WHAT IS NEEDED.
With pictures left out, set down exactly the lines from the line containing "Select the Left Tail/Stop lamp bulb symbol" through the last line of the data.

DATA RECORDS.

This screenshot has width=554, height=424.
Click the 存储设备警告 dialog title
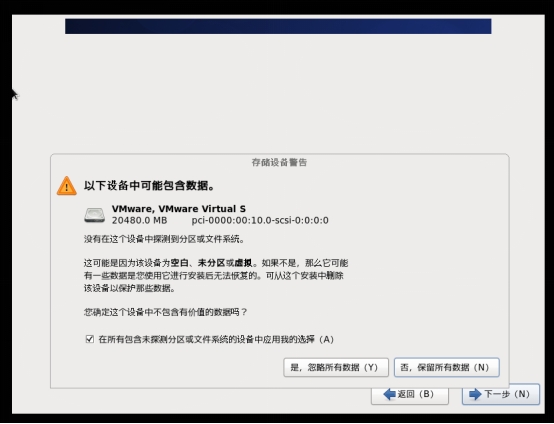279,163
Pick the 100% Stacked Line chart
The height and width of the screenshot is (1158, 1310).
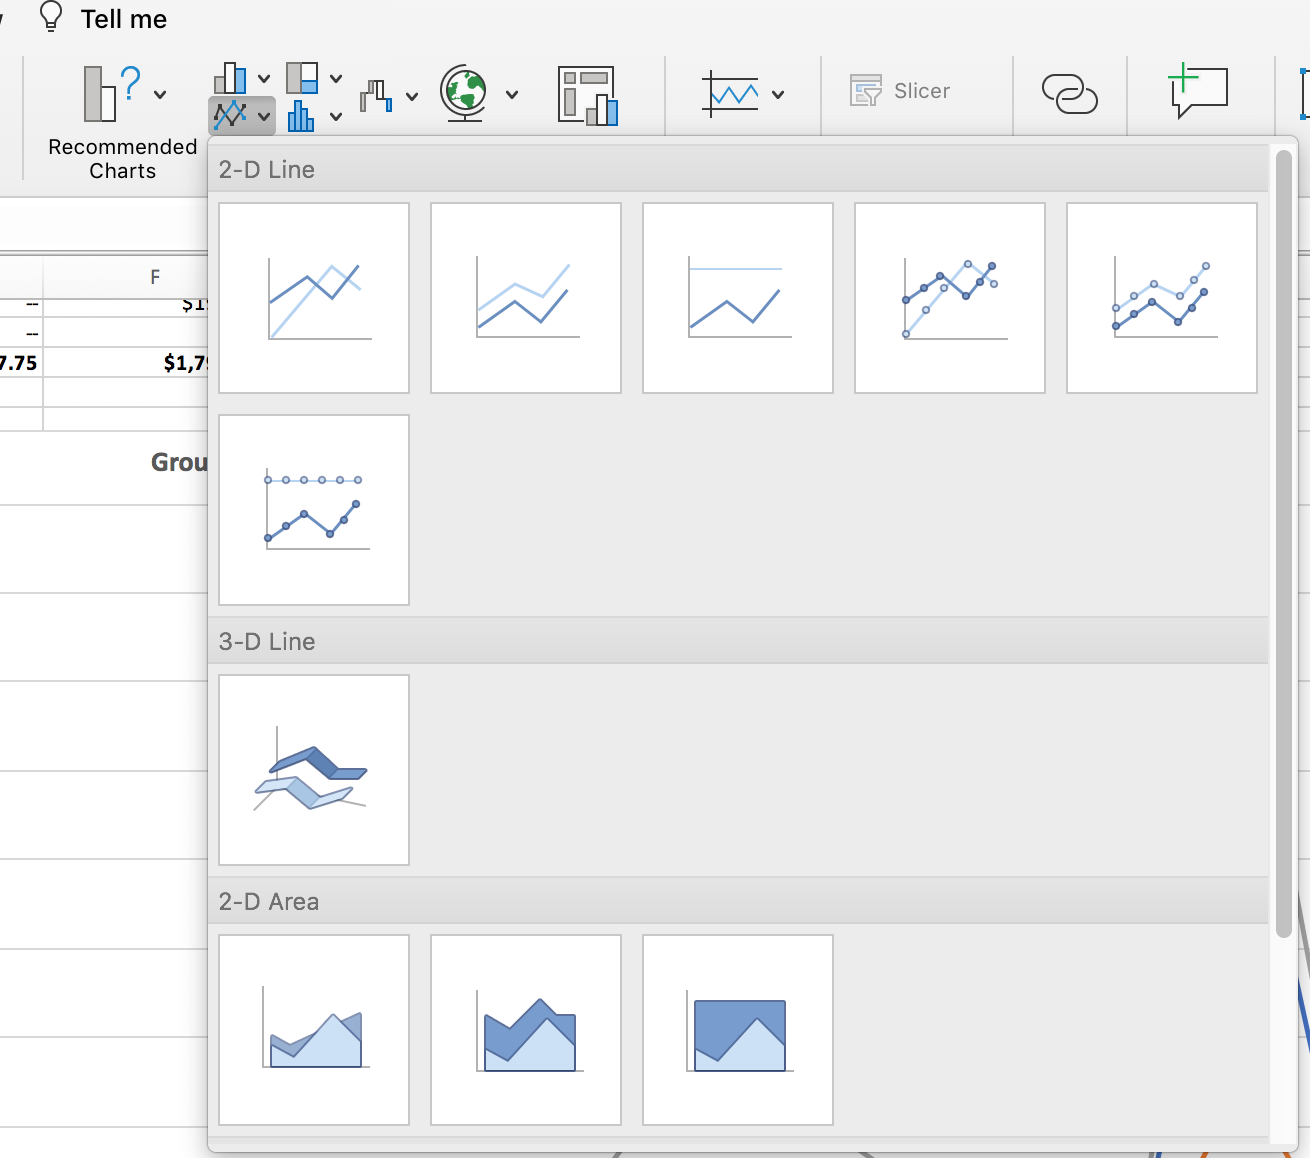pyautogui.click(x=738, y=298)
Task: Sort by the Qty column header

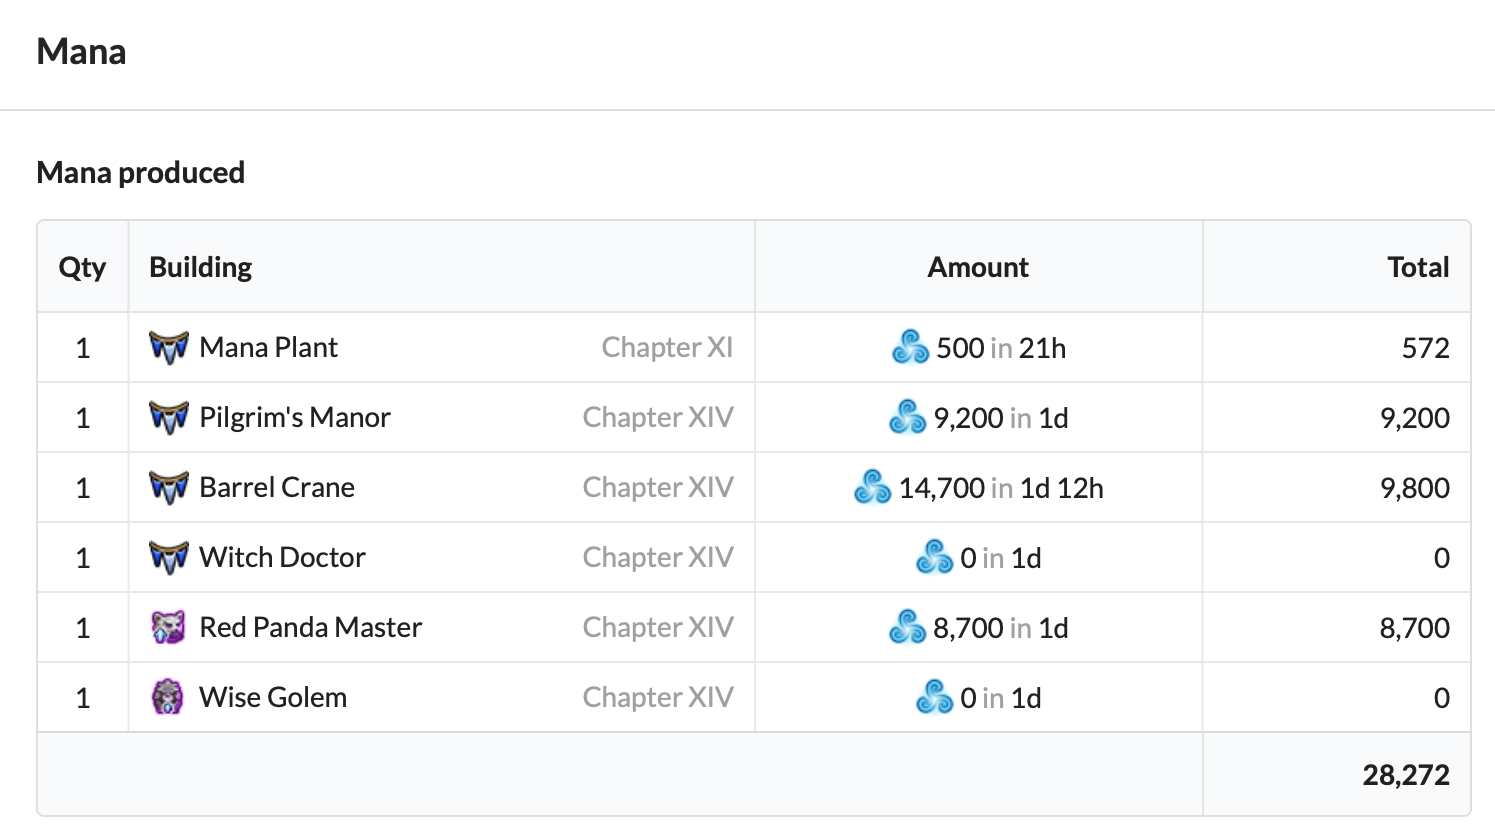Action: point(83,266)
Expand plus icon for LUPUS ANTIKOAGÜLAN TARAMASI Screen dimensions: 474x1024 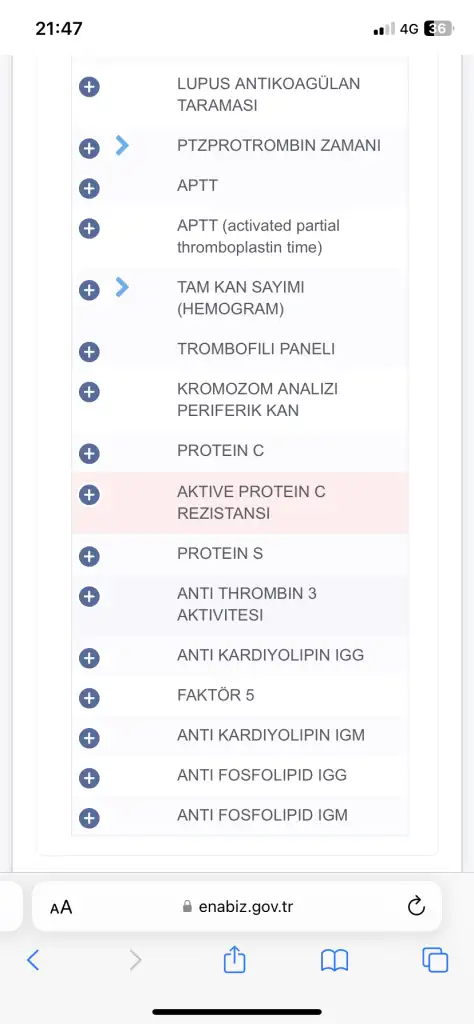click(89, 86)
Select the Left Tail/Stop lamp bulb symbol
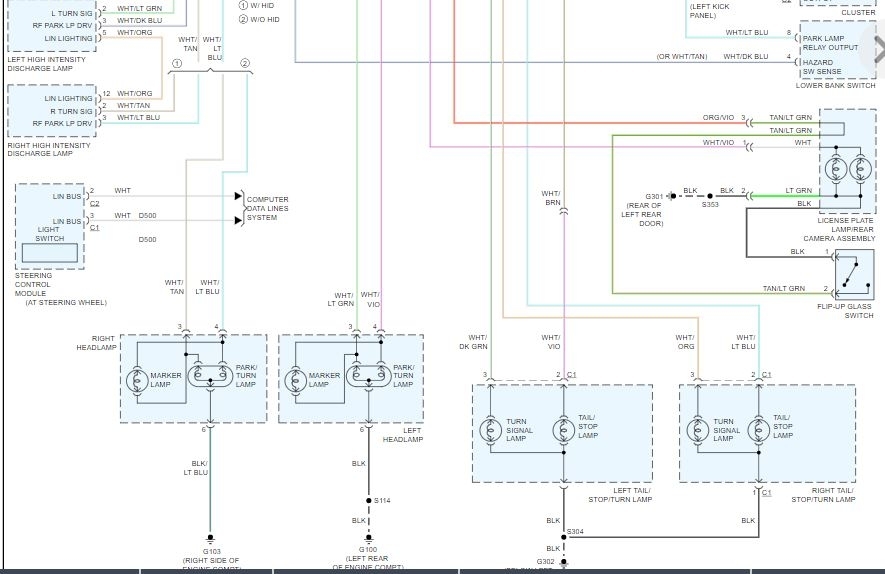The height and width of the screenshot is (574, 885). (x=563, y=430)
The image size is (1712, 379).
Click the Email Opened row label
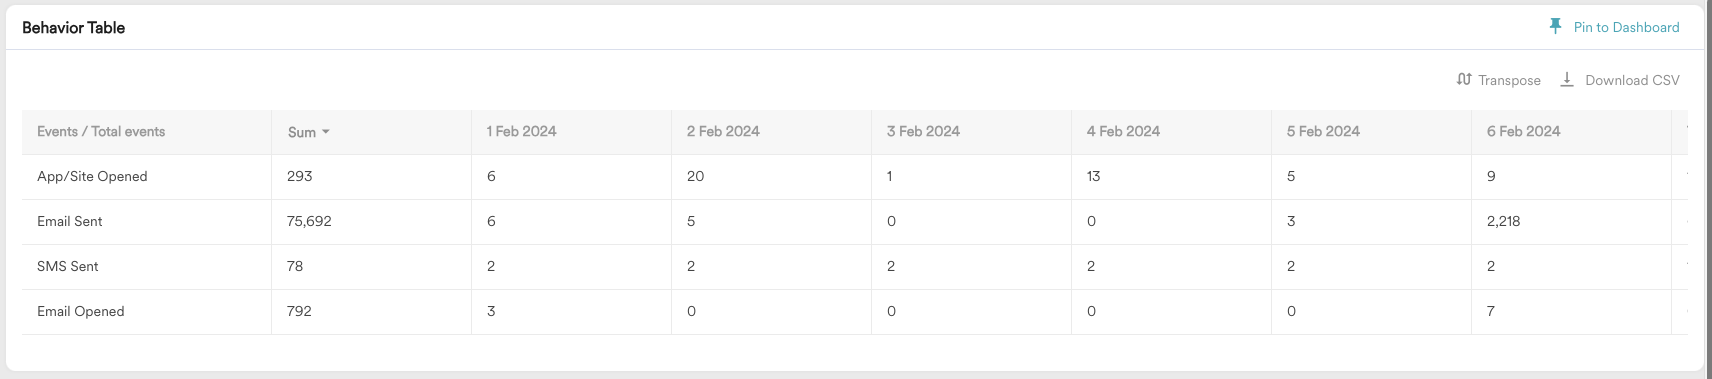coord(81,311)
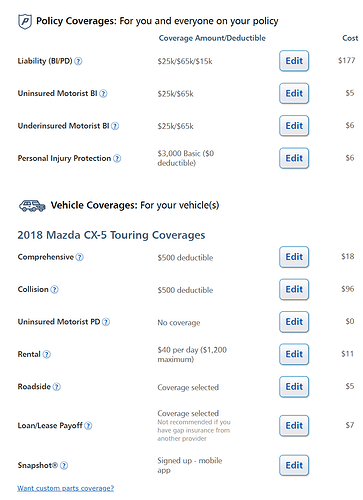This screenshot has height=500, width=363.
Task: Click the Comprehensive help question mark
Action: point(80,257)
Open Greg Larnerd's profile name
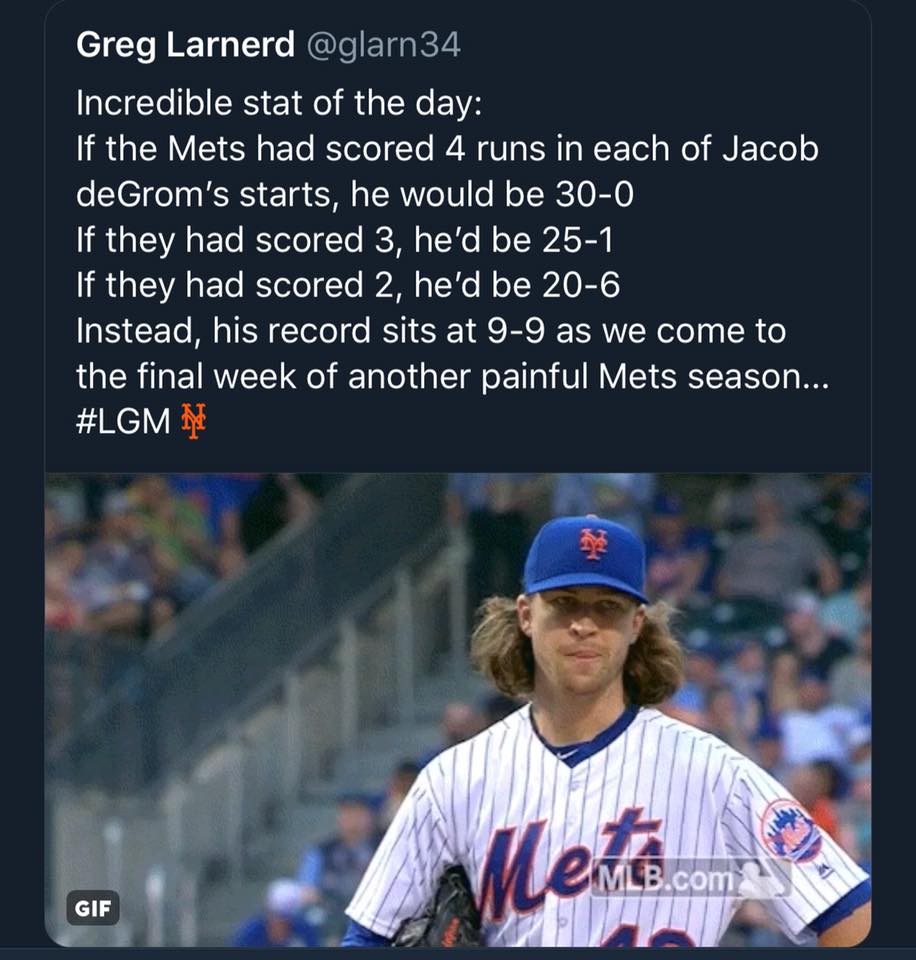The width and height of the screenshot is (916, 960). (x=185, y=45)
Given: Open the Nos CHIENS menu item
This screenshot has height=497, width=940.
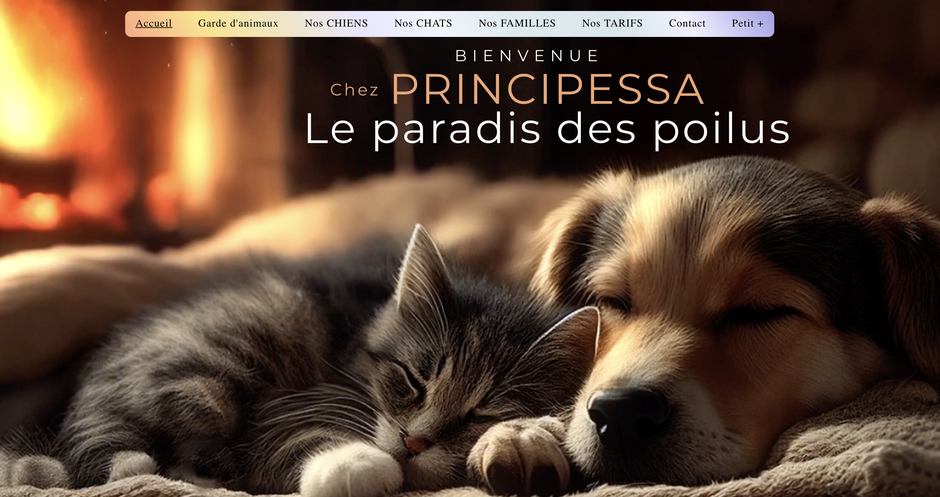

REPLY TO THE EXERCISE.
Select the Left Tail/Stop lamp bulb symbol
The height and width of the screenshot is (574, 885). (x=563, y=430)
The image size is (1712, 379).
Click the Email Opened row label
coord(81,311)
This screenshot has height=500, width=363.
Task: Click the Comprehensive help question mark
Action: point(80,257)
Open Greg Larnerd's profile name
The width and height of the screenshot is (916, 960). (x=185, y=45)
Given: Open the Nos CHIENS menu item
This screenshot has height=497, width=940.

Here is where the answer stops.